Back in early fall of 2009, with help from Bruce Sterling, I put together a list of augmented reality novels. I’ve added a few since the original, but further additions have been sparse (at least until I can find a publisher for my own.)
So this concept video based on the novel Feed by MT Anderson was a pleasant surprise. And though it uses the tired trope of ubiquitous advertising invading every aspect of our lives (of course, its not a prediction, but commentary on the state of our lives), it has a dab of plot for a one minute video. Think of it as flash fiction for the reading impaired.

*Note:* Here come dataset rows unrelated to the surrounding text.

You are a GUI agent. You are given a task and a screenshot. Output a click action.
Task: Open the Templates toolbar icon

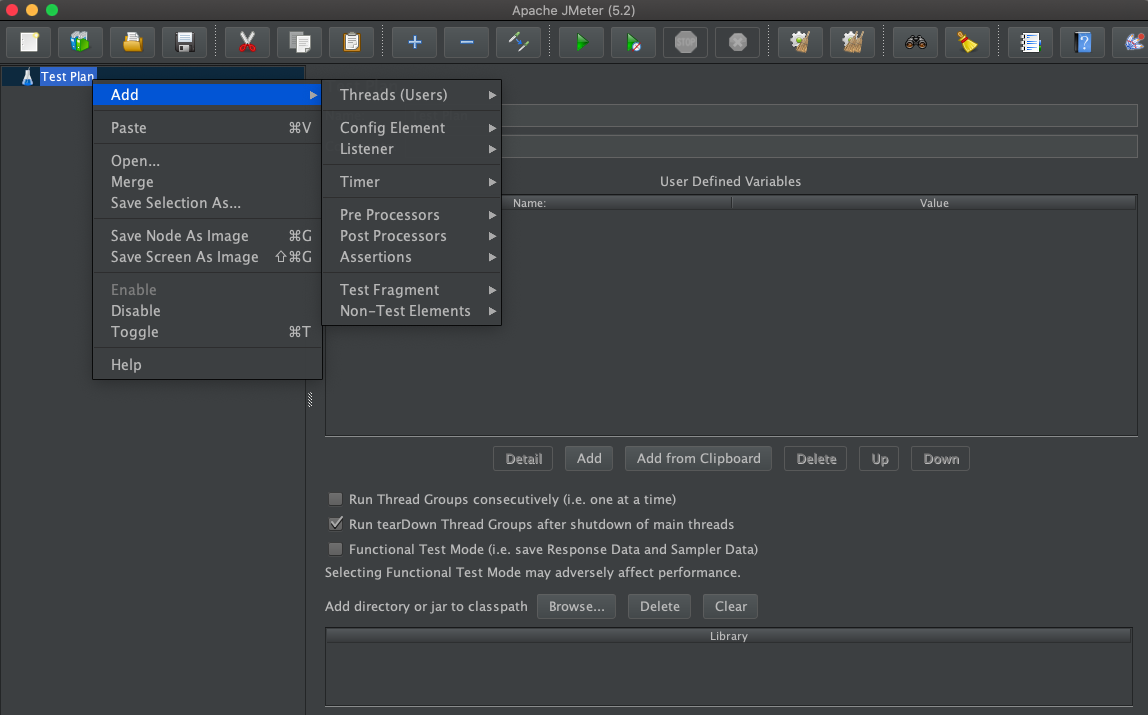tap(80, 42)
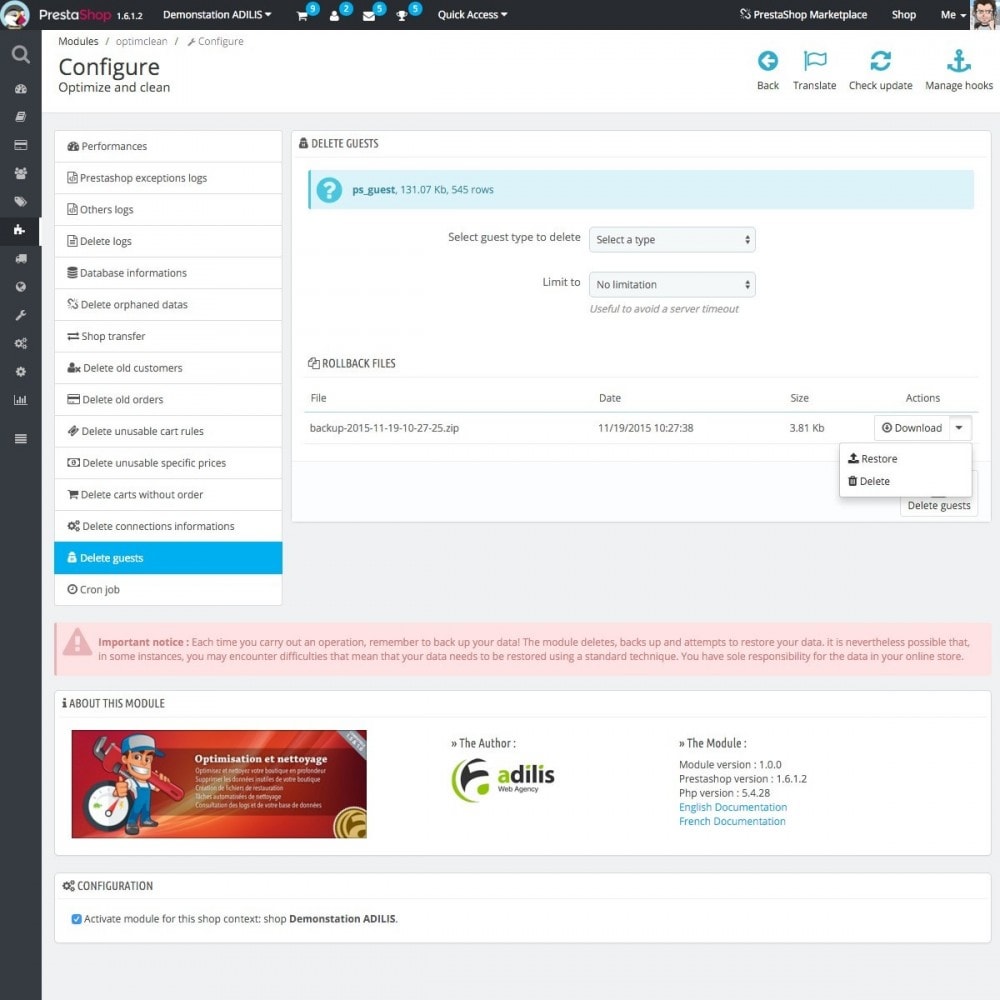Expand the Quick Access menu
The width and height of the screenshot is (1000, 1000).
[472, 15]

If you’re interested in the novel, which I’ll probably take a crack at reading, here’s the jist from the Great Wiki:
Feed (2002) is a dystopian novel of the postcyberpunk genre by M. T. (Matthew Tobin) Anderson. The story revolves around a teenage boy and his relationship with a girl with a vastly different world perspective. They live within a futuristic world where technology has merged electronics and telecommunications with the human mind, something which plays a major role in the novel. The book is a dark satire about corporate power, consumerism, information technology, and data mining in society. Their lives revolve around advertising, and the knowledge and will that the Feed not only provides them with information on demand but manipulates their decision-making in realtime.
The story depicts a future in which the Internet has evolved into the “Feednet”; a computer network to which the brains of American citizens are directly connected by means of an implanted computer chip called a “Feed”, which about 73 percent of Americans have set in their brain. Privacy has become a thing of the past; Corporations are free to monitor and manipulate citizens’ thoughts, people’s thoughts are interrupted by the mental equivalent of pop-up ads, sometimes to a debilitating degree, and the government can even subpoena one’s memories. The corporations and conglomerates responsible for the feed participate in data mining by monitoring the purchases and interests of those with the feed, and using this information to fit individuals into consumer profiles. People can “M-Chat” one another (a form of evolved Instant Messaging) on closed channels, effectively creating a form of telepathy. In addition, the Feed chip is implanted at such an early age that it actually takes over the running of many brain functions as the child matures. As a result, certain sites on the Feednet allow users to go “In Mal”; deliberately cause their feed chips to malfunction, causing physical and mental sensations similar to some illegal drugs.